# The most difficult piece ever and its most beautiful rendition



## Philip (Mar 22, 2011)

J.S. Bach: Suite No. 1 in E Minor, BWV 996, VI. Gigue by John Williams (guitar)

http://grooveshark.com/#!/search/song?q=John Williams Suite No. 1 in E Minor, BWV 996 - VI Gigue

(Click *Play All*)


----------



## Dimboukas (Oct 12, 2011)

The bourrée is fantastic. I always loved it.


----------



## Polednice (Sep 13, 2009)

It turns out there is a tolerable piece by Bach after all.


----------



## Praeludium (Oct 9, 2011)

This certainly isn't the most difficult piece ever written (but it must be definitely very tough, like most of Bach's works played on the guitar), but thanks for the link anyway !


----------



## Kopachris (May 31, 2010)

Dimboukas said:


> The bourrée is fantastic. I always loved it.

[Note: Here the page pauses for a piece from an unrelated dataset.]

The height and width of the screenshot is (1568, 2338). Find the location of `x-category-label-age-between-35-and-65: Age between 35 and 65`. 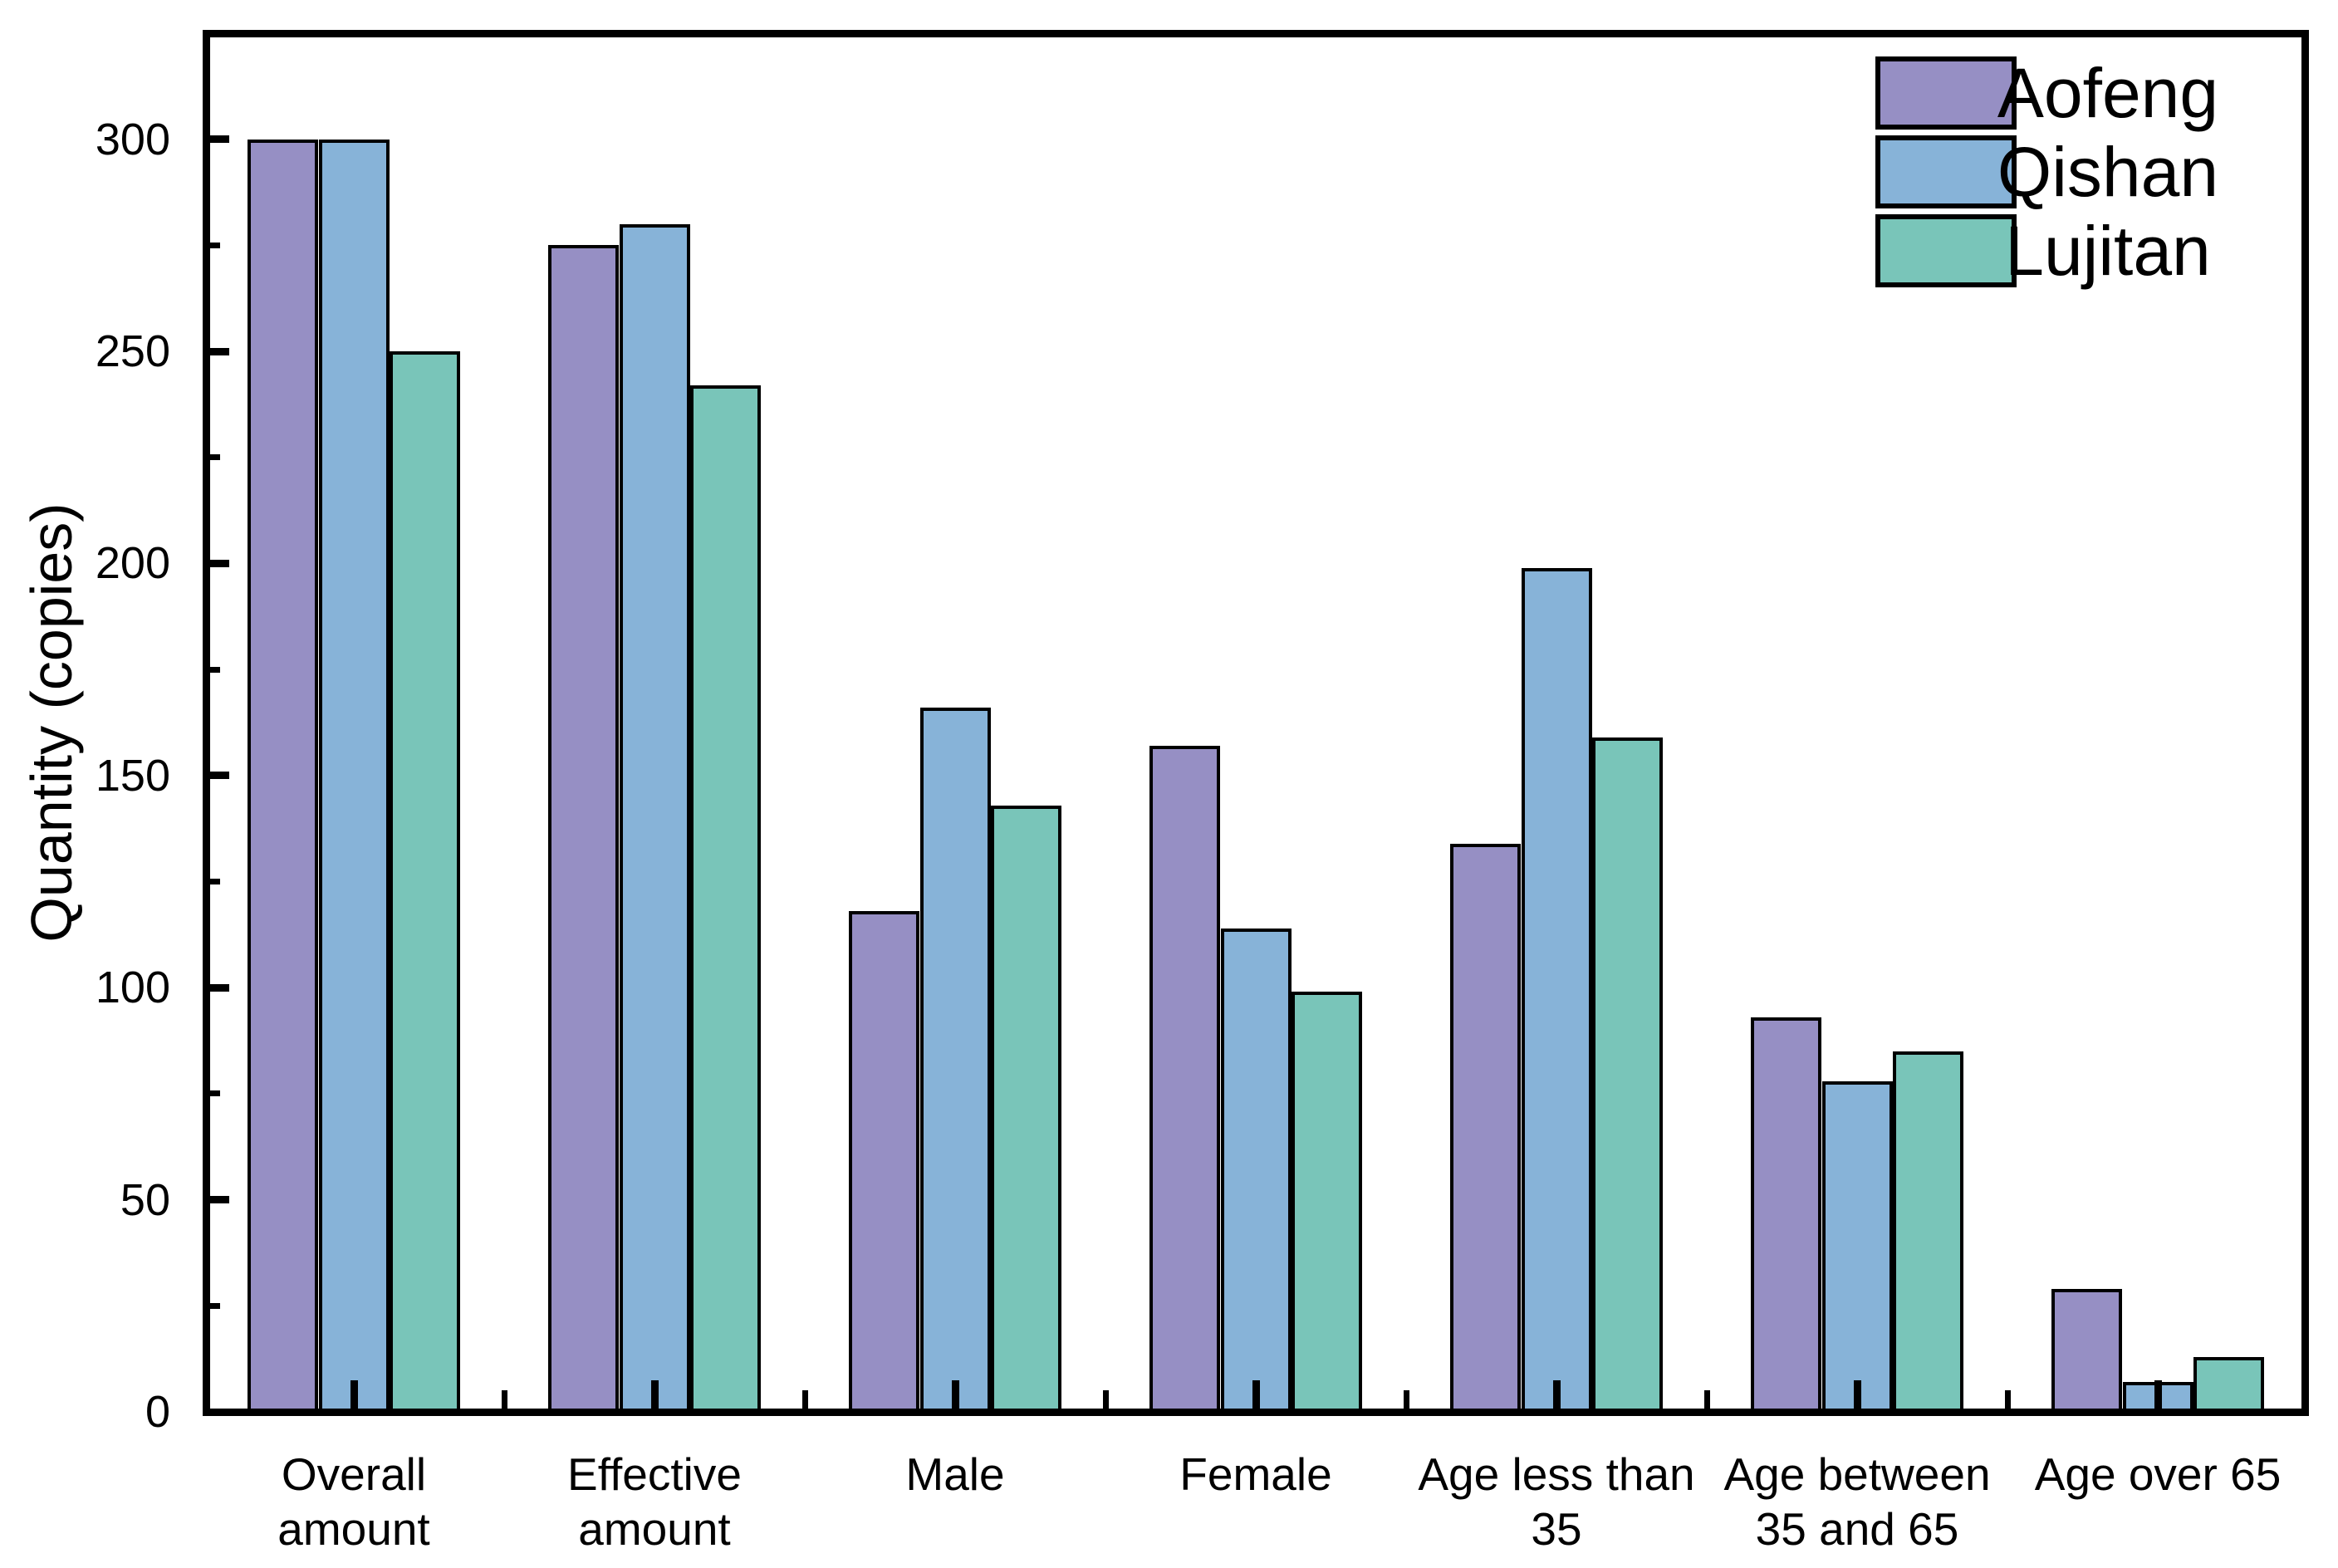

x-category-label-age-between-35-and-65: Age between 35 and 65 is located at coordinates (1857, 1502).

I especially love Ian Anderson's rendition.


----------



## aleazk (Sep 30, 2011)

I like how he played the cadenza, not so the rest of the concert. But the cadenza is impeccable.


----------



## ComposerOfAvantGarde (Dec 2, 2011)

Dimboukas said:


> The bourrée is fantastic. I always loved it.


I hate the bourée. I played it a while back and I really hate it.


----------